本書は作家のポール・セローがアフリカをカイロからケープタウンまで、飛行機を使わずにバスと鉄道を駆使して横断する旅行記なのだが、その密度に圧倒された。観光ツアーなどで安全な道、安全な食べ物、計画されつくしたパッケージングされた「なんちゃって冒険」とは違い、生のままの「旅」とはこういうことだ。700ページ近くある辞書のような本で、ワインでの飲みながら気長に読もうかなあと考えていたのだが面白すぎて2日で読破。

なにがそんなに面白いのか──。あえていうなら、「観たこともない景色を見せてくれるから」というところにあると思う。本書の終盤で出てくる記述にこんなものがある。『実在する場所の感触や情緒を文章で巧みに再現し、現地に迷いこんだような感覚と旅の悦楽を存分に読者に味わわせることは、作家が成しとげうる最高の偉業である。』

本書が真に優れているのはこのような偉業をまさに成し遂げたからであり、しかも我々はそれをクーラーがめいいっぱい効いた自分の部屋で体験できるのだ!地雷に怯えることも、載ったバスが銃撃される危険をおかすこともなしに!

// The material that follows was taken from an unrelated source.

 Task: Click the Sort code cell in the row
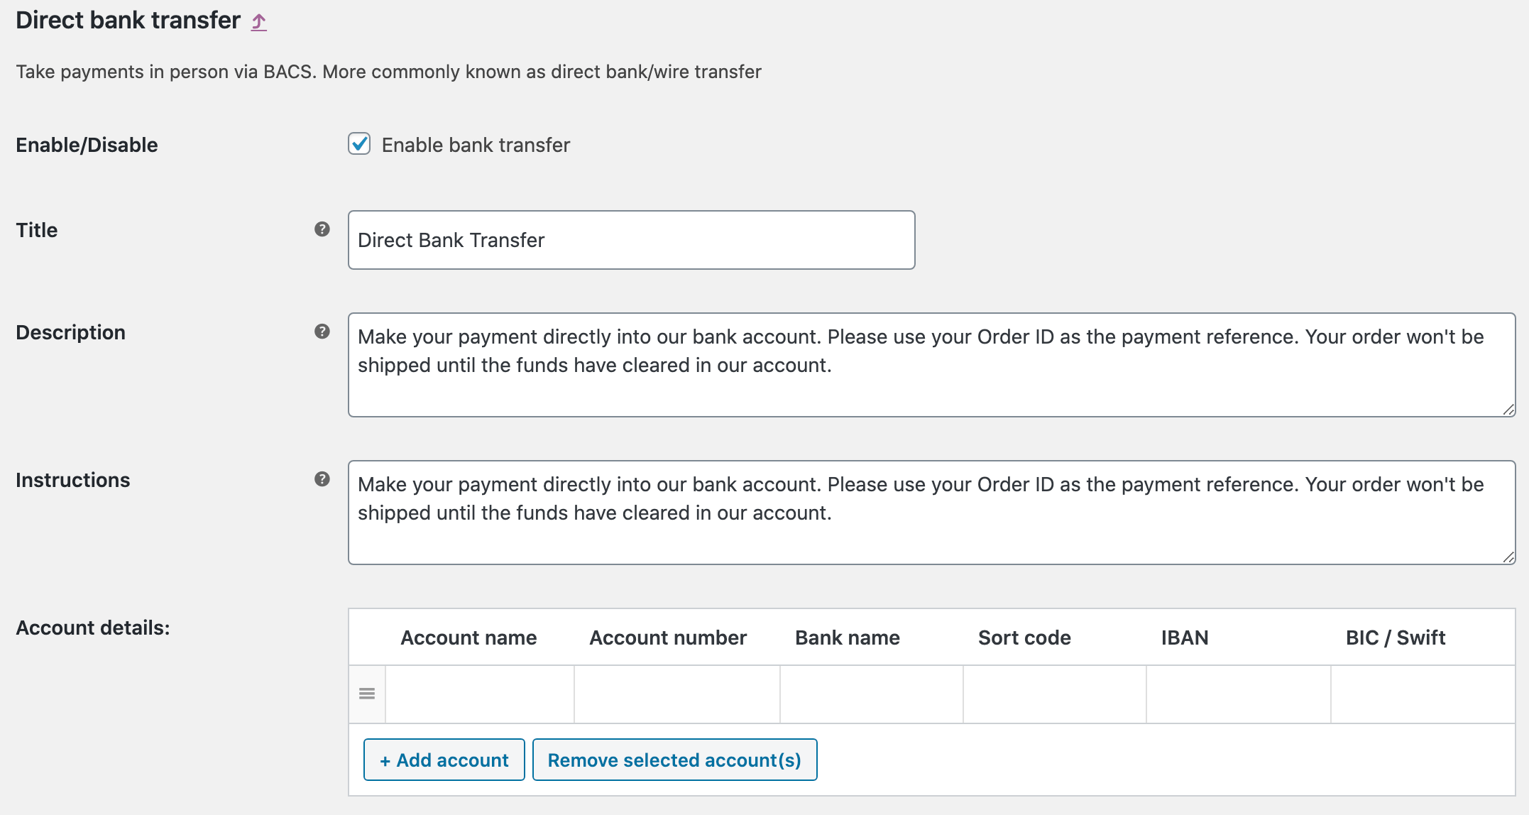[1055, 694]
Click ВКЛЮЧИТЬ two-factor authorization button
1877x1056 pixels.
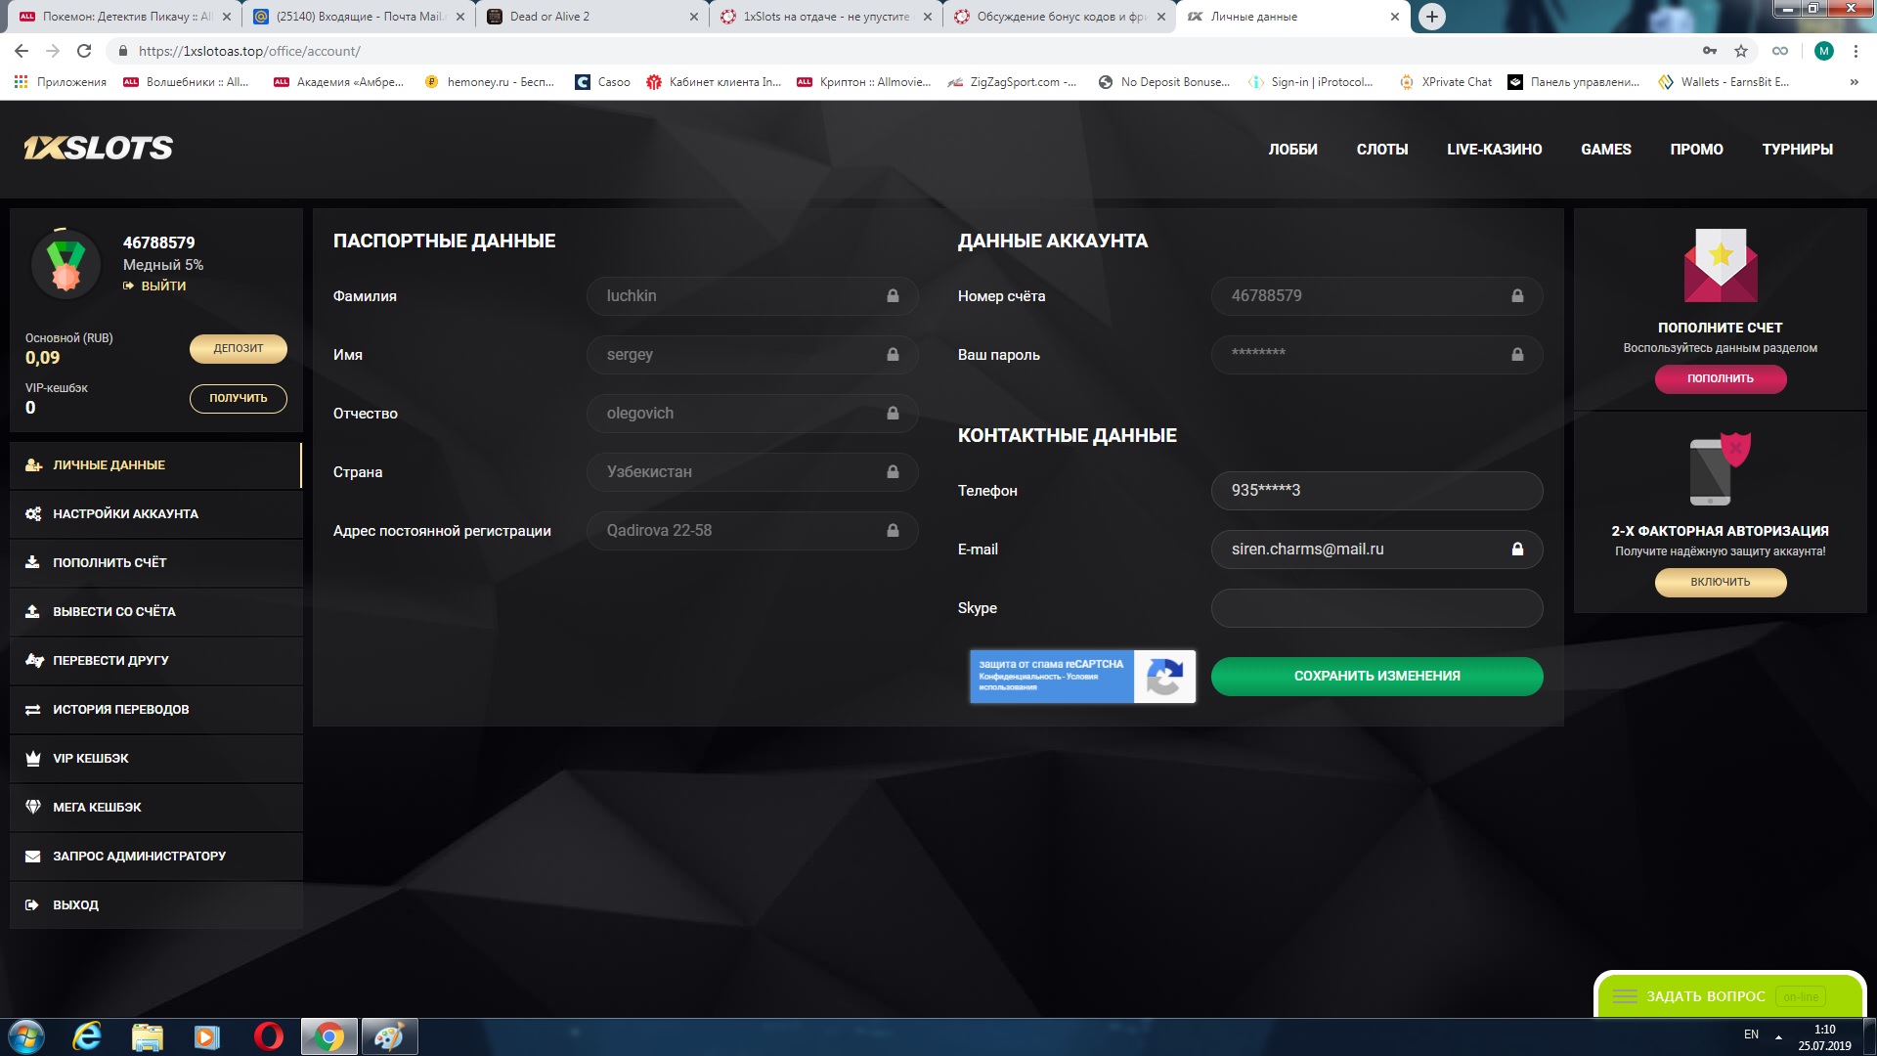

先日『ピダハン―― 「言語本能」を超える文化と世界観 』というアマゾンの一部族について描かれた本を読んだが、アマゾンに負けず劣らずアフリカという地は僕にとっては異質で、縁が遠いという意味では剣と魔法のファンタジーぐらい遠い地のように見える。地雷が地面に埋まり、都会のアメリカ人は援助や政府に頼り切りで自分で何かをしようとはしない。白人の農場は力づくで占拠され、政府はむしろそれを奨励している。

選挙は形だけは対外的によくみせる為行われるが、実際は金をばらまいた結果であり誰も選挙とは考えていない。レイプ、エイズが蔓延し小児レイプは処女と性交すればエイズが治るという根拠のない俗信によって行われる。海外からの援助は実地を知らない援助が多く、学校を送っても授業は行われないし家を送っても住まわれずに放置され寂れていく(教師を雇う金がなく、家は西洋風の家で家畜を入れておけない。現実を知らずに送られてくる)

バスだろうが鉄道だろうが船だろうが何日も平気で遅れ、定刻通りに出ることはない。飯は汚くてまずい。宿は虫がたかっており不衛生極まりない。夜はとても出歩けたものではなく、砂漠をバスで走っていると銃撃に襲われ、襲われなくてもしょっちゅう事故を起こして乗客が全員死ぬ。ポール・セローがその半年間に及びアフリカ横断で経験していくのはそのような一歩間違えれば死と隣り合わせの日常だった。

彼はそのようなアフリカをさしてこういった『やはり私は別の惑星にいるような気がしていた。地球にそっくりだけれど、実は暗黒星(ダークスター)だったというように』実際に旅をして、しかも彼は35年前にアフリカで教師をしていた(つまり住んでいた)人間なのだ。そんな人間でもやはりアフリカを異世界のように感じる。

この旅行記は当然惨めで悲惨な出来事ばかりではなく、むしろその中心になるのは人との出会い、別れ、それから印象的な景色(クジラが海の中で逆立ちをしている光景など、読んでいるだけなのに眼の前に広がるかのような描写だった)でとても面白い。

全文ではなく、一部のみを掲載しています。